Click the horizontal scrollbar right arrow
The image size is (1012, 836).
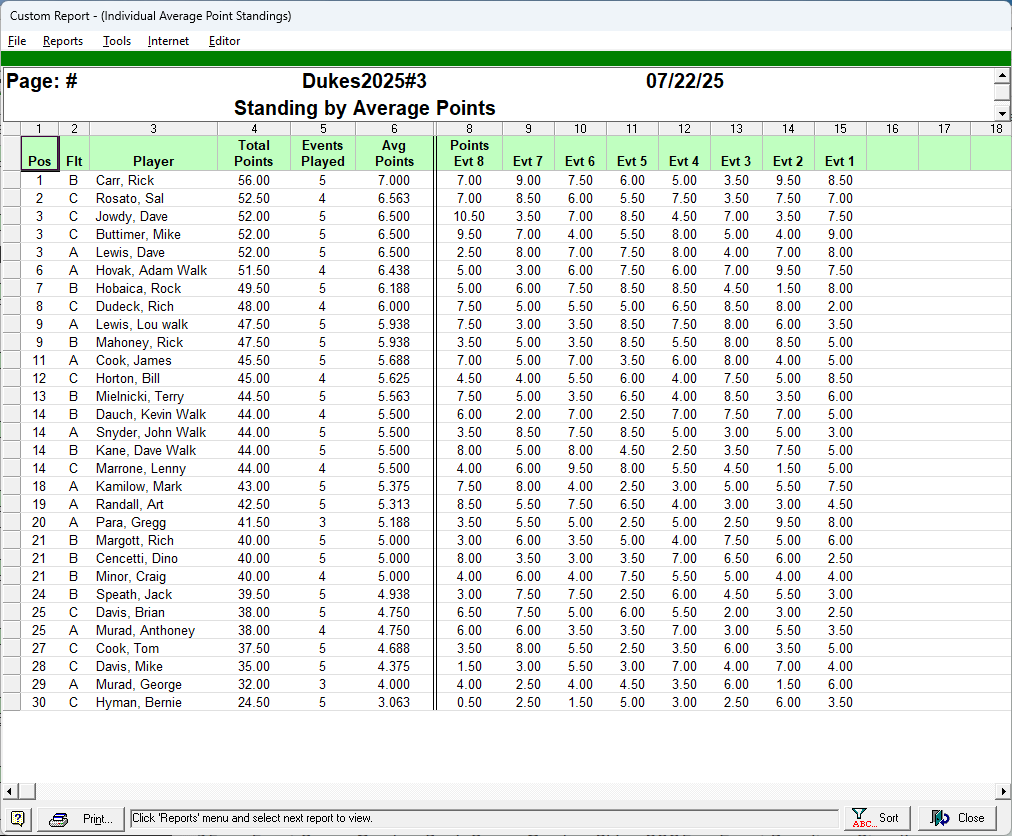(1003, 791)
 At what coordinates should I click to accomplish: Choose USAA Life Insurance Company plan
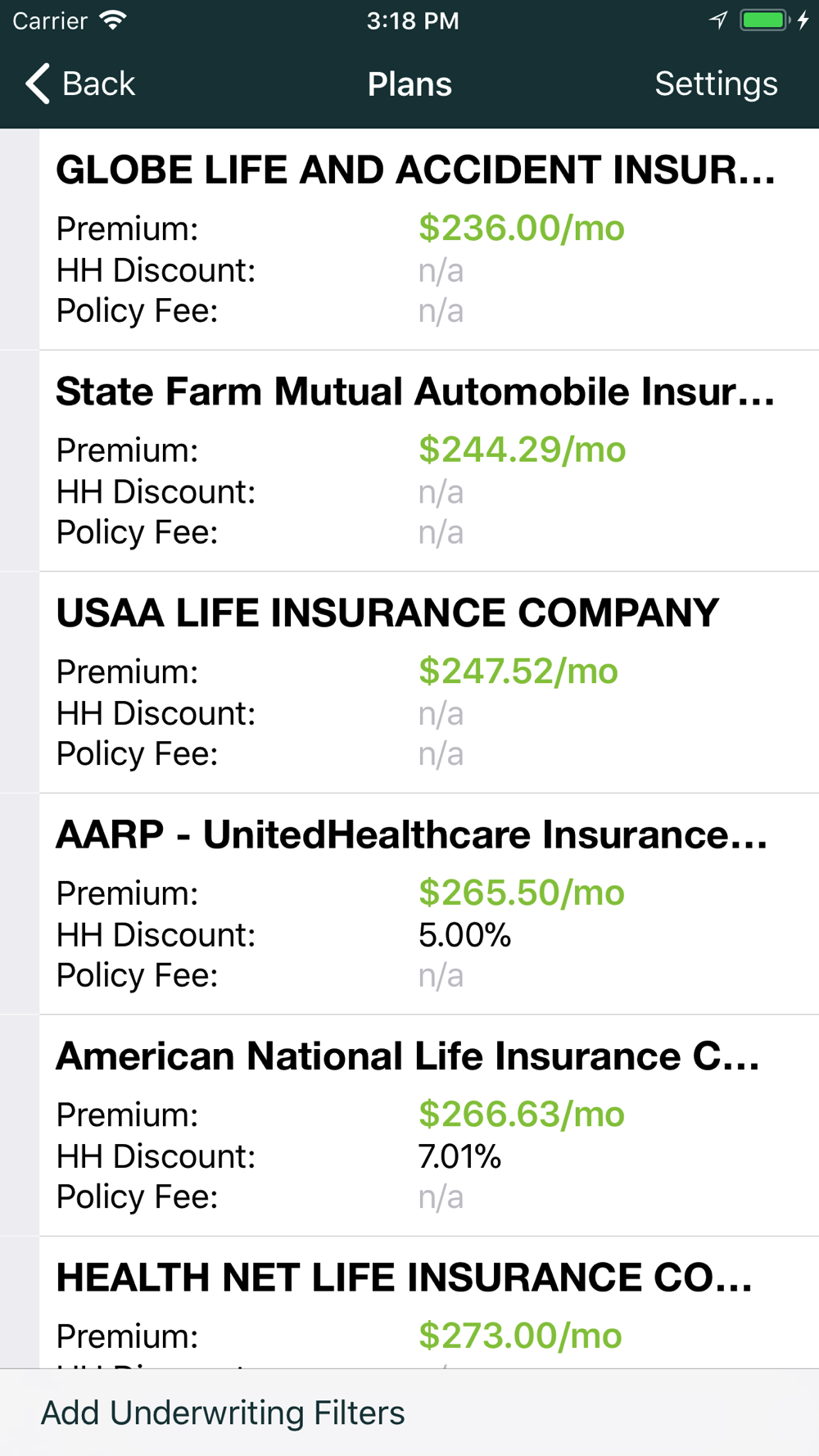[387, 613]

▸ **Instructions to follow**:
Can you copy out the lines of text in the data above word for word, without the pictures?

▸ **Reply**:
Click the horizontal scrollbar right arrow
The image size is (1012, 836).
(1003, 791)
 At what coordinates should I click to accomplish: Choose USAA Life Insurance Company plan
[387, 613]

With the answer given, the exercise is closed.